Le Conseil d'Etat a précisé que seules des circonstances véritablement exceptionnelles permettraient à l'autorité de première instance de s'écarter de ces conditions (décision CE, du 18 janvier 1989, R1 625/88). Même s'il n'est évidemment pas lié par une pratique administrative, le Tribunal administratif ne voit aucune raison de s'écarter du principe ainsi défini qui, en dépit d'un caractère inévitablement schématique, permet de traiter tous les cas en garantissant une certaine égalité de traitement, et correspondent d'ailleurs aux intentions du législateur (voir BGC print. 1967, p. 943; sur la notion même de pratique administrative, voir Knapp, Précis de droit administratif, 4ème éd. No 402; RDAF 1986 p. 279).

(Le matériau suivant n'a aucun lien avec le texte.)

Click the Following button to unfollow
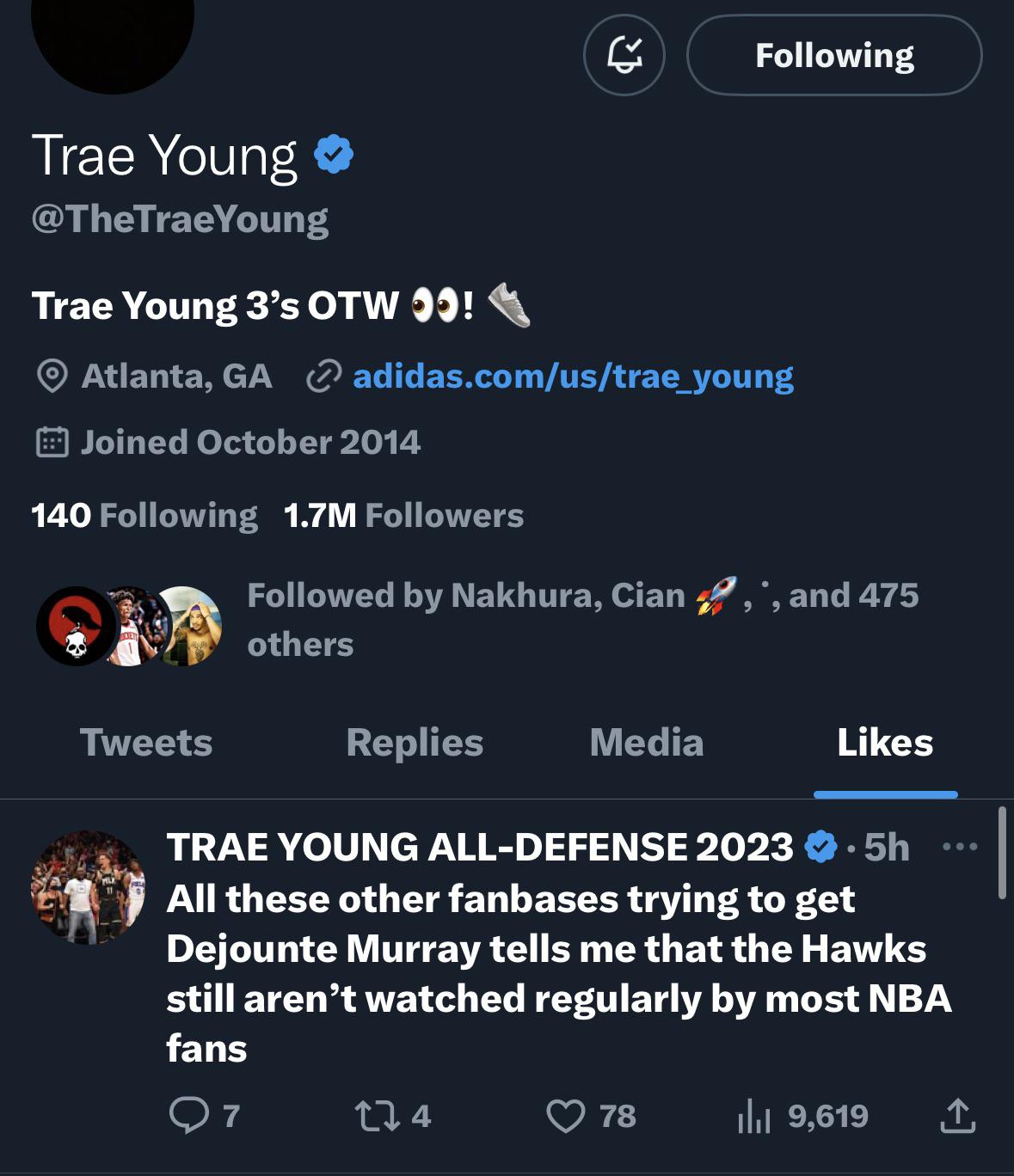Image resolution: width=1014 pixels, height=1176 pixels. pos(833,55)
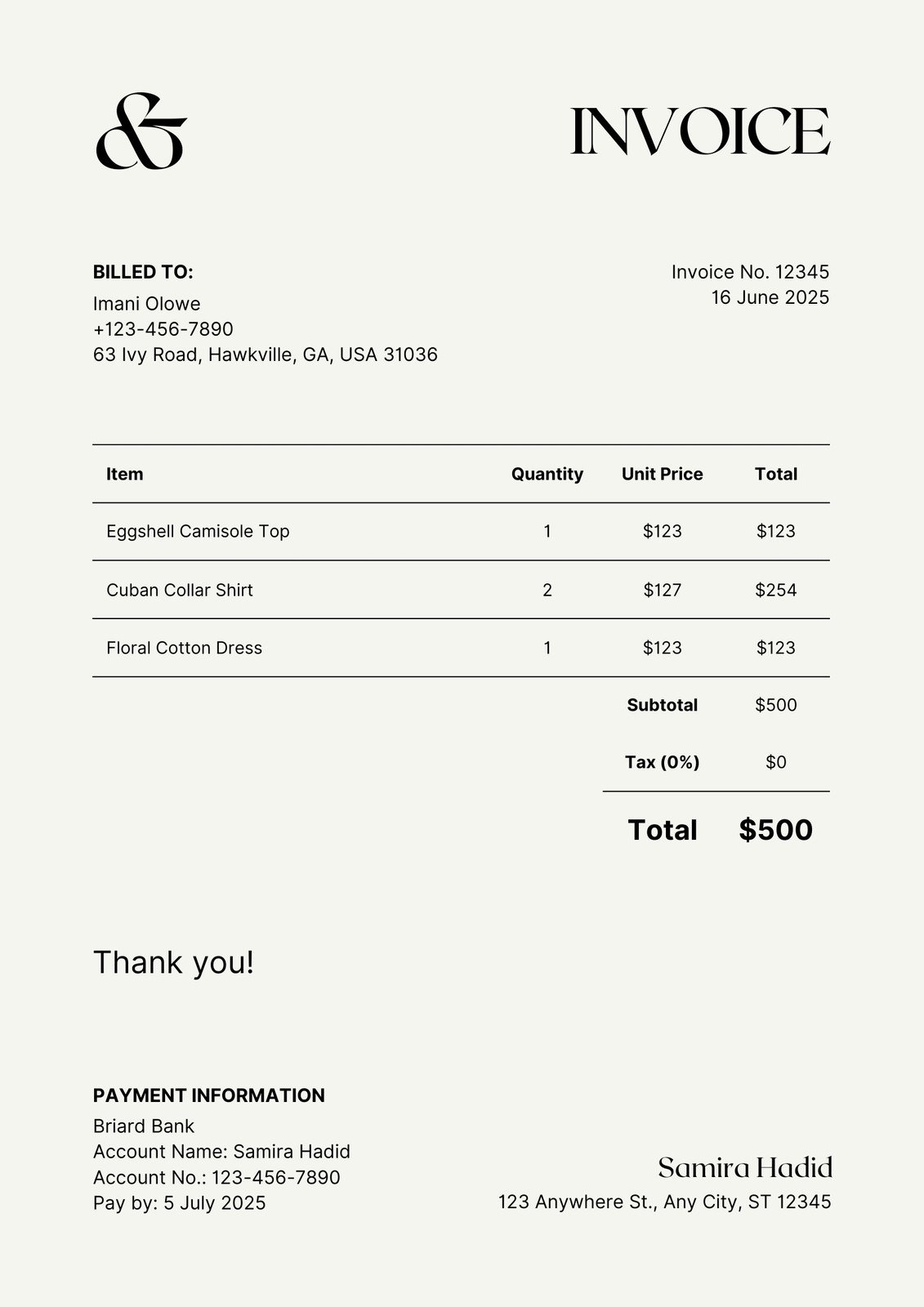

En l'espèce, le refus de l'effet suspensif est motivé par la longueur des peines à subir (trois ans, moins 76 jours de détention préventive), le département constatant qu'aucune circonstance exceptionnelle ne justifie que l'on renonce à l'exécution de jugements en force et que, de toute manière, la décision du Grand Conseil pourra intervenir bien avant que le recours en grâce ne soit vidé de son objet par l'écoulement du temps.
Il n'y a rien à redire à cette manière de voir, qui ne relève en aucun cas de l'abus du pouvoir d'appréciation, pouvoir qui est extrêmement étendu en la matière, comme le relève le recourant lui-même (mémoire du 23 janvier 1995, bas de la page 2). La grâce est une mesure de faveur par laquelle l'autorité interfère pour des motifs d'équité avec l'exécution normale des jugements pénaux, mesure qui s'écarte ainsi de la fonction normale du droit pénal et rompt avec ses principes (sur tous ces points, voir ATF 84 IV 139). Il en résulte qu'il doit s'agir d'un acte tout à fait exceptionnel, justifié par des circonstances sortant elles aussi de l'ordinaire. Or, le recourant ne peut en l'espèce rien invoquer de tel. Le fait qu'il ait commencé un apprentissage et que sa réinsertion sociale apparaisse ainsi sous un jour favorable n'a rien d'exceptionnel. Ce sont des circonstances d'ailleurs fréquemment invoquées par les requérants en grâce (voir décision du CE R1 625/88, déjà citée). On ne saurait dès lors en aucun cas voir un abus du pouvoir d'appréciation dans le refus du département de retarder l'exécution de peines déjà anciennes (1988 pour l'une, 1993 pour l'autre) dans l'attente d'une mesure de grâce forcément aléatoire. La décision du département se comprend d'autant mieux qu'il apparaît que le Grand Conseil pourra statuer à sa prochaine session de mai 1995, c'est-à-dire au moment où le recourant n'aura guère accompli que le dixième de sa peine, et pourra ainsi bénéficier concrètement des effets d'une grâce éventuelle.
5. Le recours doit dans ces conditions être rejeté, aux frais de son auteur débouté (art. 55 LJPA).
Par ces motifs
le Tribunal administratif
arrête :
I. Le recours est rejeté.
II. La décision rendue le 30 décembre 1994 par le Chef du Département de la justice, de la police et des affaires militaires est maintenue.
III. Un émolument de justice de Frs 500.-- (cinq cents francs) est mis à la charge du recourant.